1). If you need high resolution absolute accuracy: you can't use DateTime.Now when it is based on a clock with 15 ms interval (unless it was possible "slide" the phase).

Instead an external source of better resolution absolute accuracy time (e.g. ntp), t1 below, could be combined with the high resolution timer (StopWatch / QueryPerformanceCounter).


2). If you just need high resolution:

Sample DateTime.Now (t1) once together with a value from the high resolution timer (StopWatch / QueryPerformanceCounter) (tt0).

If current value of the high resolution timer is tt then the current time, t, is:

t = t1 + (tt - tt0)


3).

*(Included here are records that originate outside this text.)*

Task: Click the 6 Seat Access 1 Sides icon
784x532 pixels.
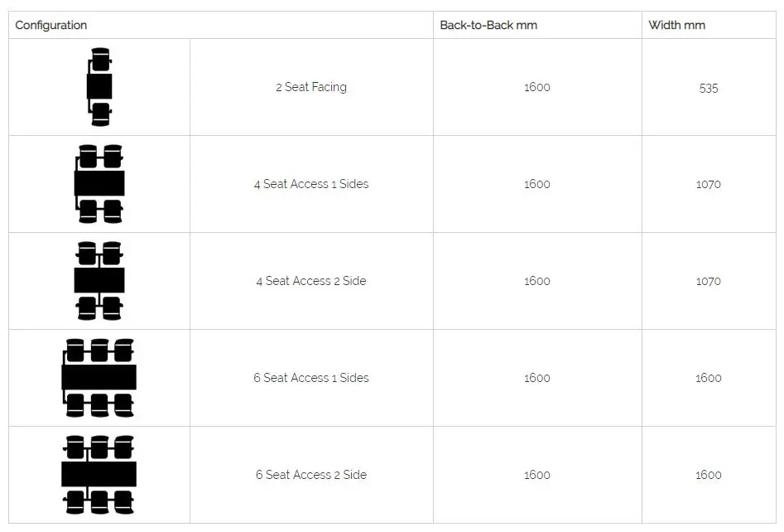Action: click(x=99, y=378)
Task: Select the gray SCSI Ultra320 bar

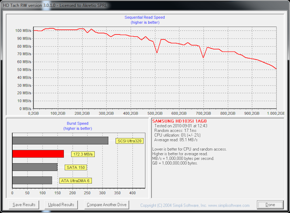Action: pyautogui.click(x=60, y=141)
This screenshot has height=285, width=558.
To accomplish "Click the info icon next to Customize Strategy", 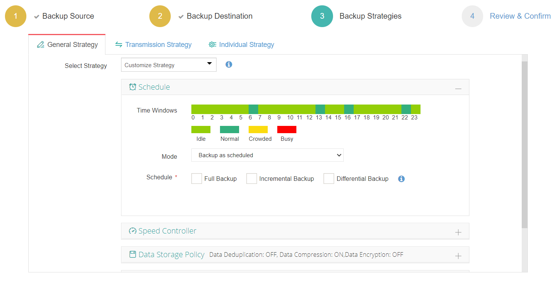I will 228,64.
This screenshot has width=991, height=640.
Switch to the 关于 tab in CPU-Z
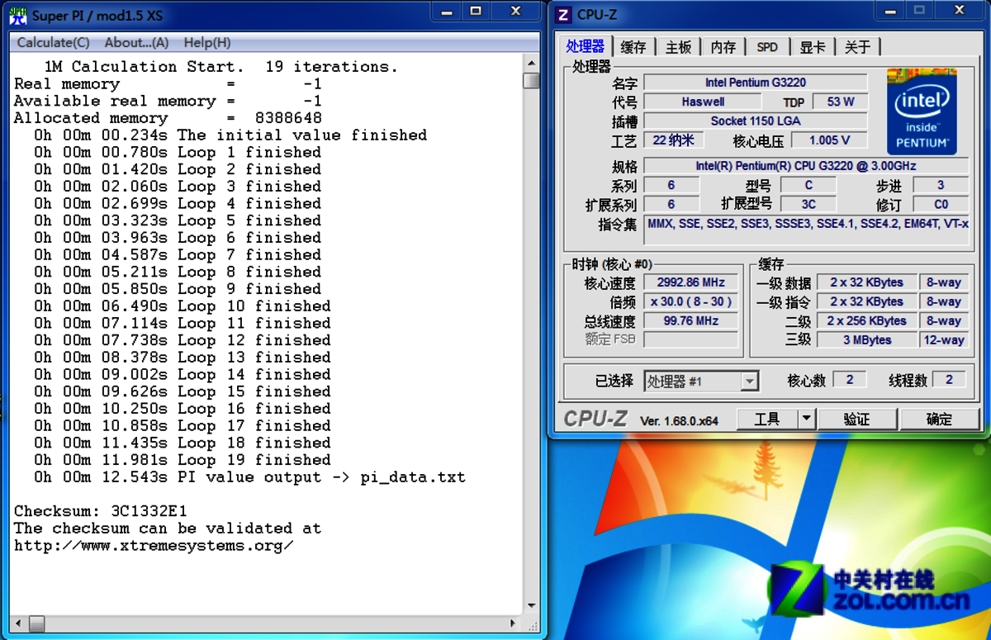[x=858, y=47]
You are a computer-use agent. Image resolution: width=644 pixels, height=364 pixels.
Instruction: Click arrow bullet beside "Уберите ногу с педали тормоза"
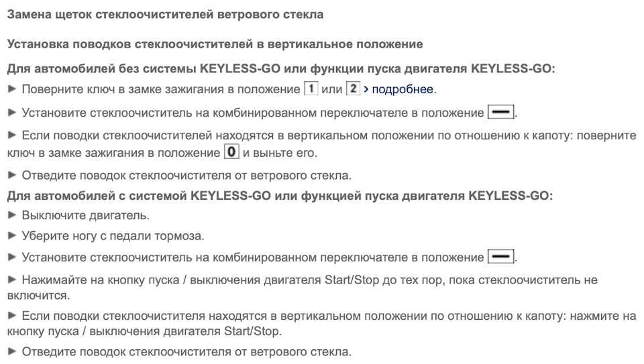11,236
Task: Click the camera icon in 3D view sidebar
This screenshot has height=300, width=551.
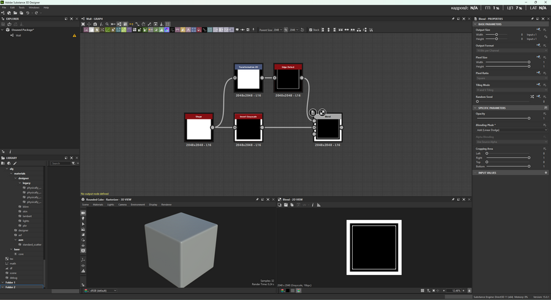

An alternative could be to disentangle absolute time and order of the financial events: one value for absolute time (15 ms resolution, possibly off-by-several-minutes) and one value for the order (e.g. incrementing a value by one each time and store that). The start value for the order can be based on some system global value or be derived from the absolute time when the application starts.

This solution would be more robust as it is not dependent on the underlying hardware implementation of the clocks/timers (that may vary betweens systems).